Although similar in essence and used interchangeably, throughout the literature the definition of the terms virtual worlds (VW), virtual environments (VE), and virtual reality (VR) are slightly different; also, some definitions reflect the technological evolution this media form has undergone since its inception. Peachey and Childs (2011, p. 1) define virtual worlds as “computer-generated environments in which participants adopt an avatar to interact with each other and with the virtual environment around them.” Fox, Arena, and Bailenson (2009, p. 1) define virtual environments as “a digital space in which a user’s movements are tracked and his or her surroundings rendered, or digitally composed and displayed to the senses, in accordance with those movements.” Schroeder (2011, p. 4) defines virtual reality technology as “a computer-generated display that allows or compels the user (or users) to have a feeling of being present in an environment other than the one that they are actually in and to interact with that environment.” In this chapter the terms virtual worlds, virtual environments, and virtual reality will be used interchangeably.

Many types of virtual worlds exist.

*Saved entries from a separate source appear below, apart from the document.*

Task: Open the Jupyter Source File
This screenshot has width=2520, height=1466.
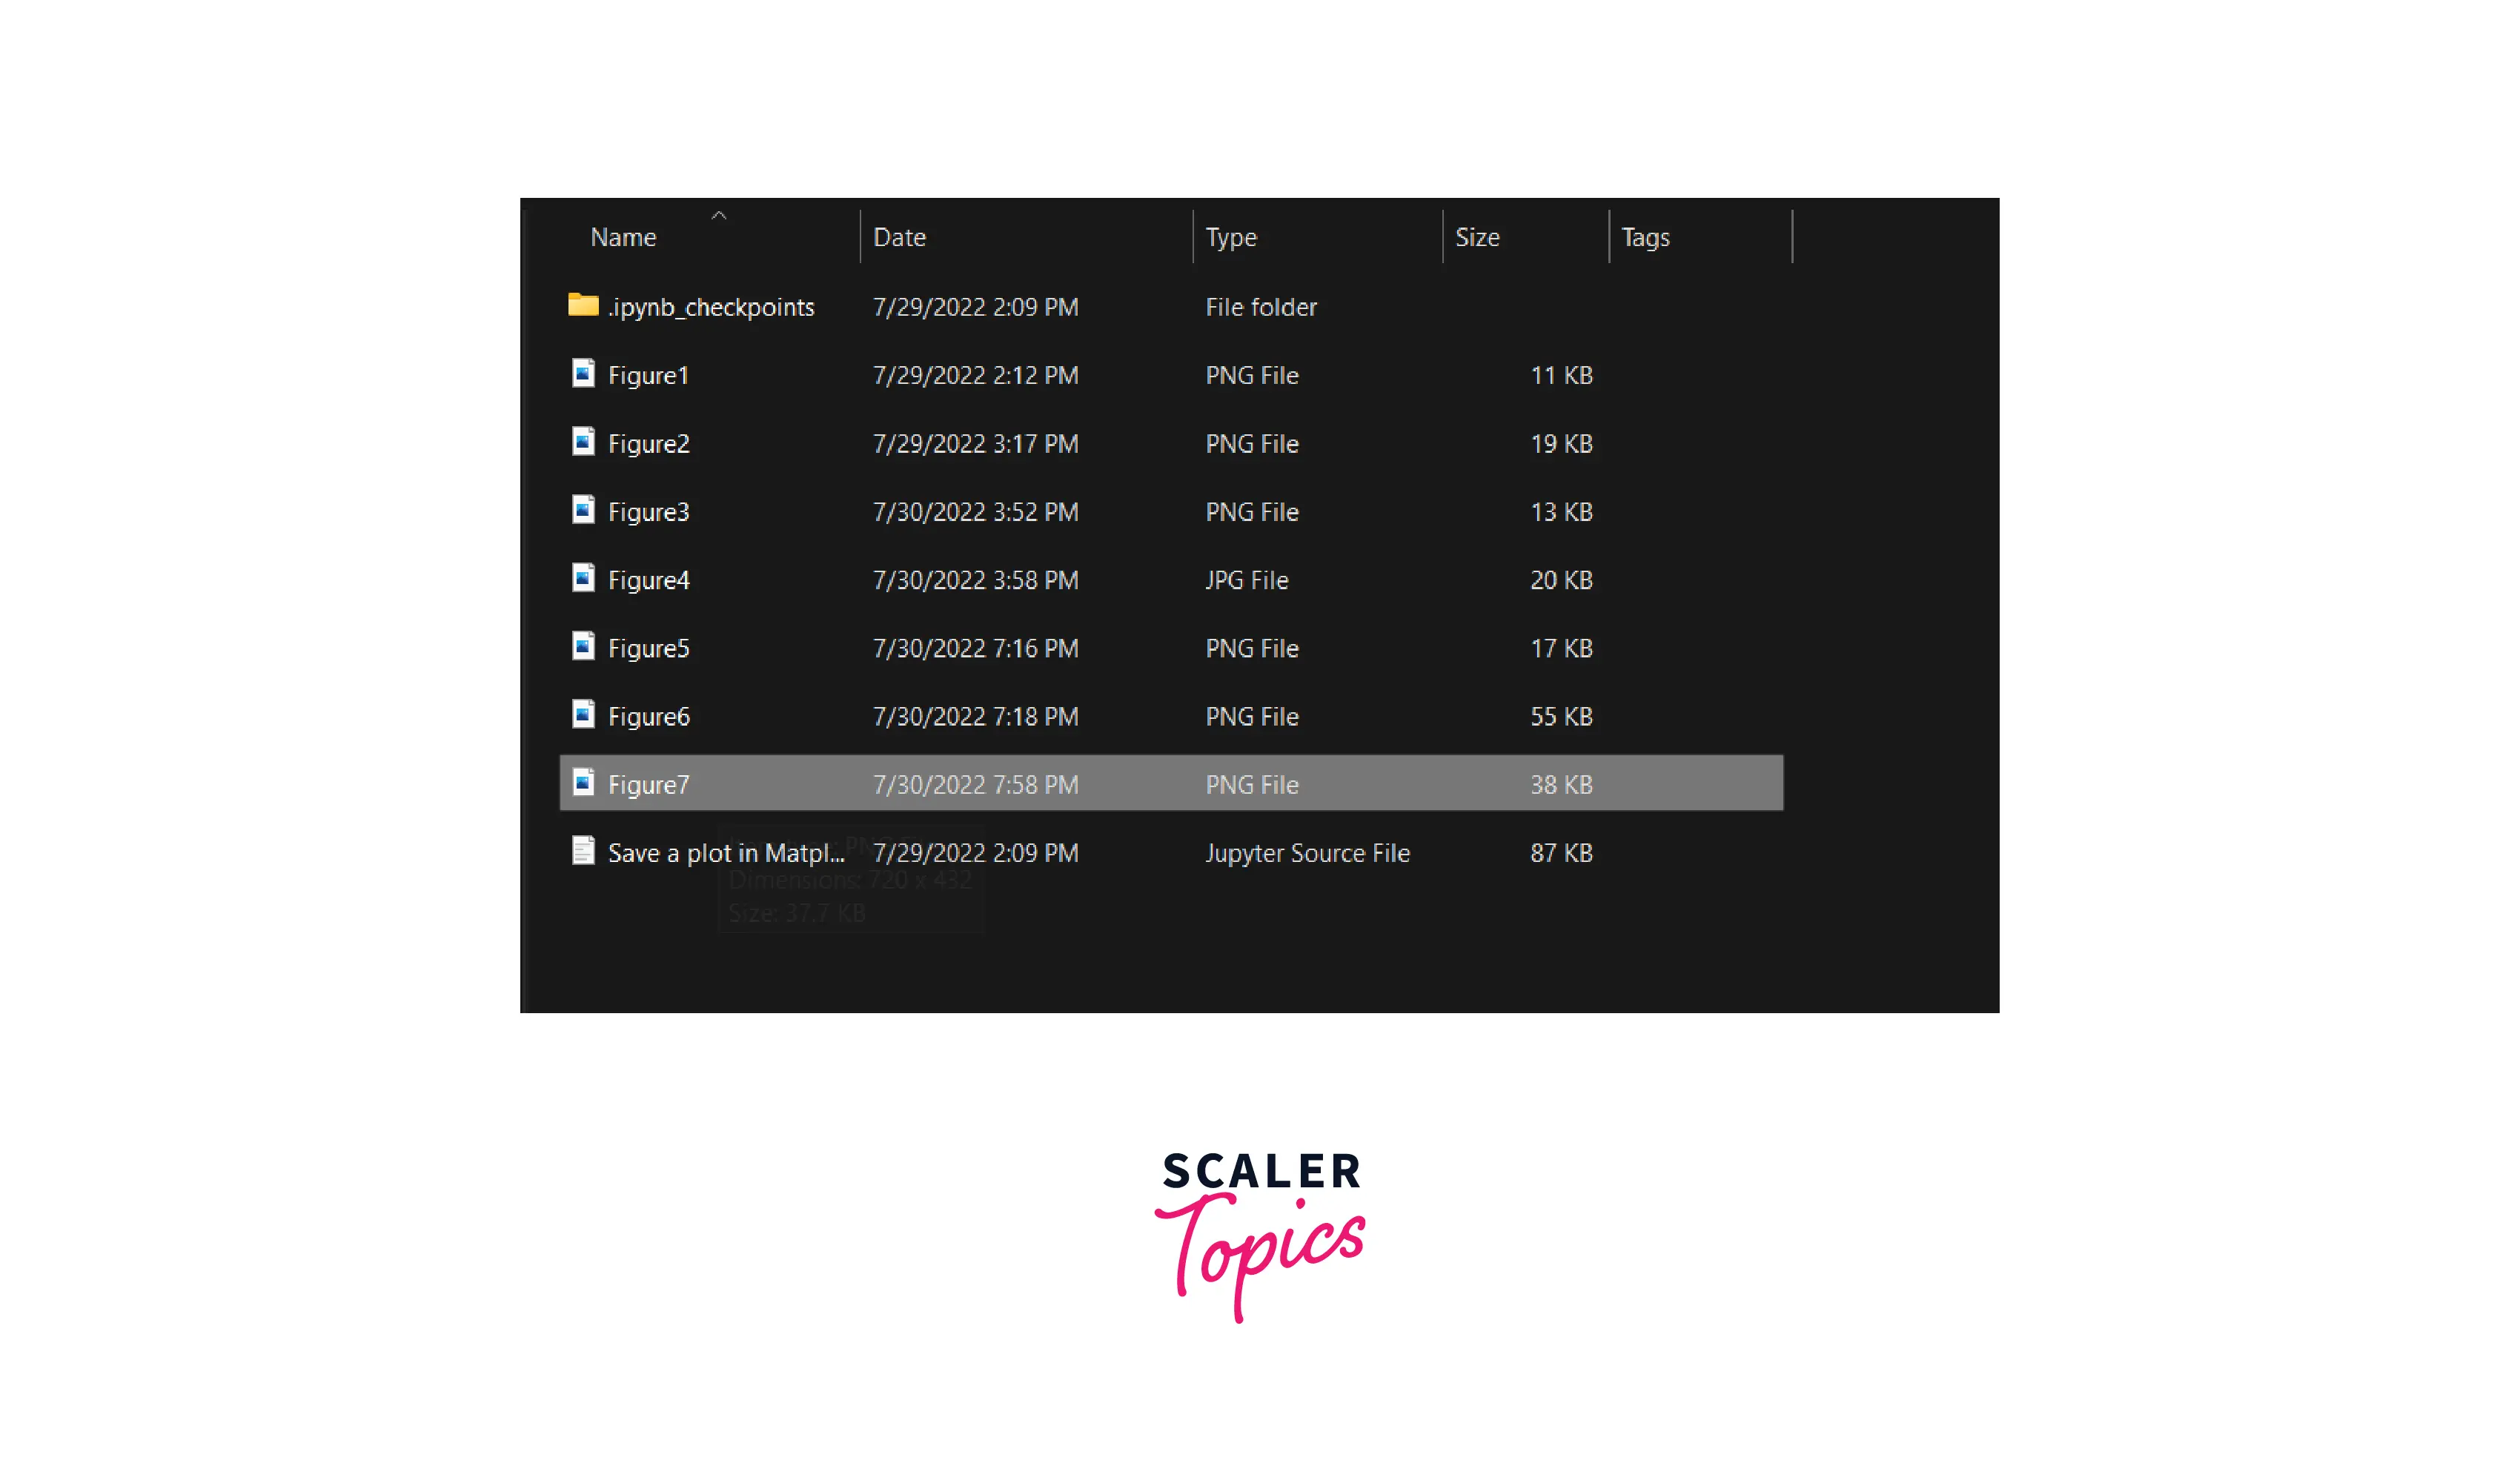Action: point(723,852)
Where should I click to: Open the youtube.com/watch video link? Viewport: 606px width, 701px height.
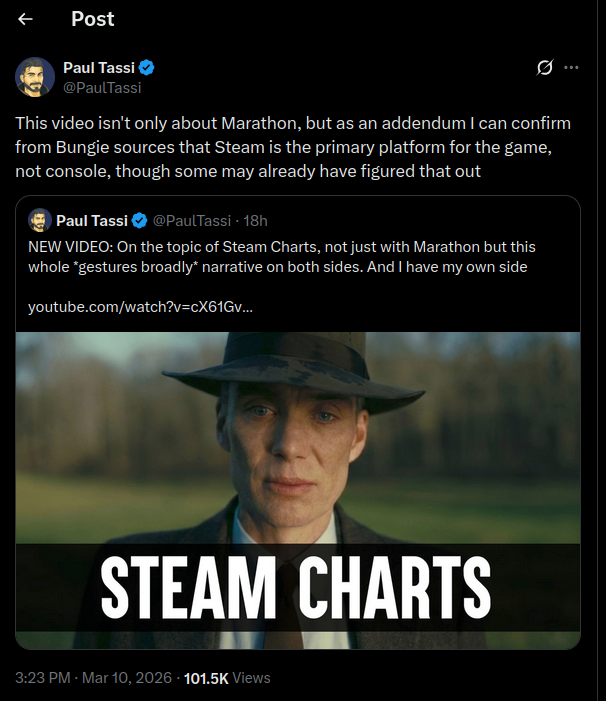coord(140,306)
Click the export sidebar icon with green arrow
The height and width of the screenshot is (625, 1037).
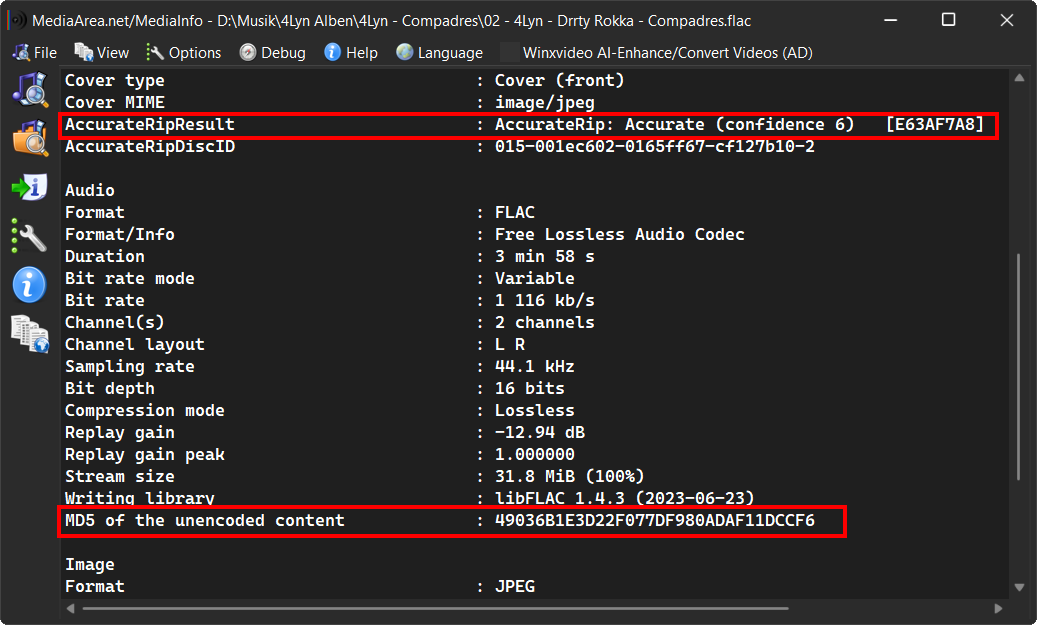tap(30, 187)
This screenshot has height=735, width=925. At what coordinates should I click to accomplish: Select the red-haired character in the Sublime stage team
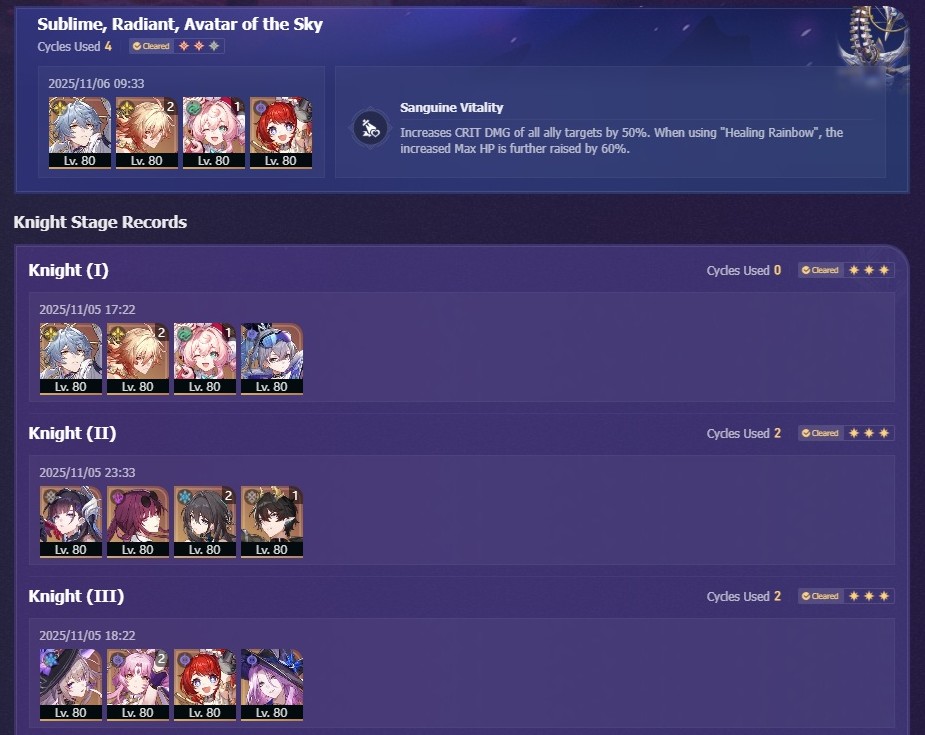281,133
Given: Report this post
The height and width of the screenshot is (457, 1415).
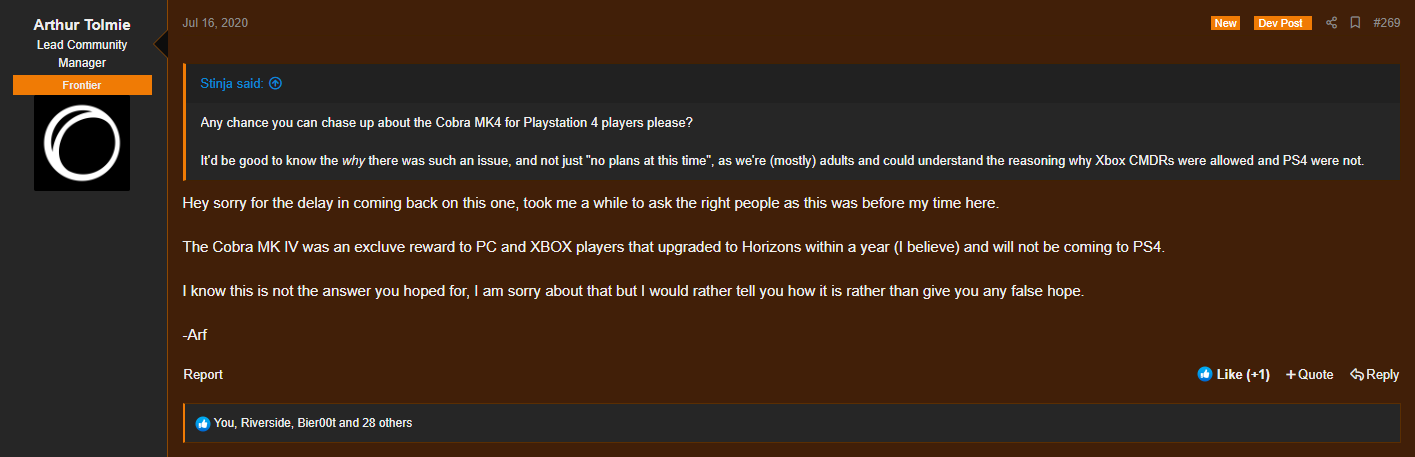Looking at the screenshot, I should pos(203,374).
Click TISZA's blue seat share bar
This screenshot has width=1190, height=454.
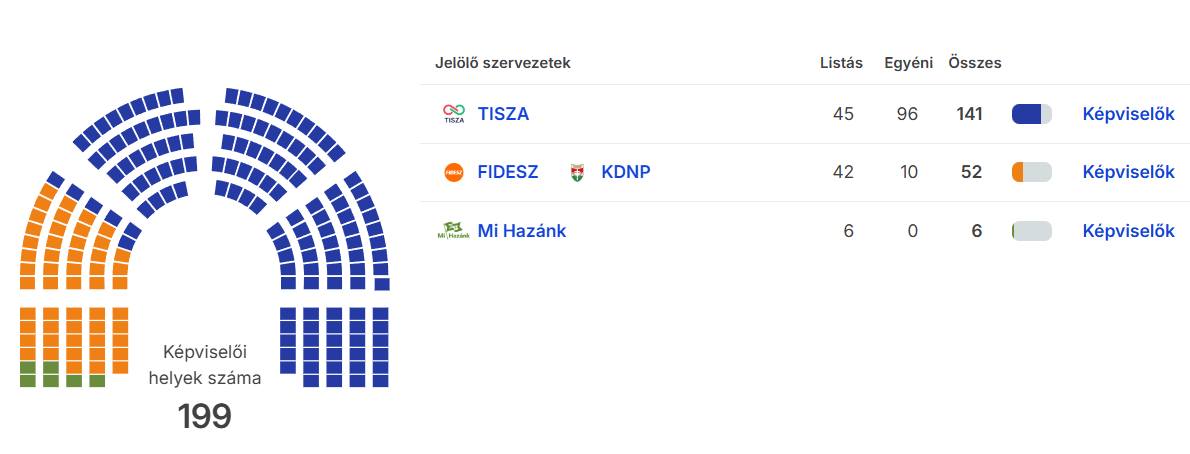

Some of them have predetermined common goals while other worlds give its inhabitants the freedom to pursue and share their interests and purpose. The inhabitants’ imagination is the limit in the latter type of worlds. These virtual worlds are persistent, always on for its inhabitants to participate and create shared experiences. Like the man-made imagined realities in the form of economic and political systems (Harari, 2015) we live and breathe in our physical worlds, we have the power to imagine and create learning experiences that blend our physical and virtual realities.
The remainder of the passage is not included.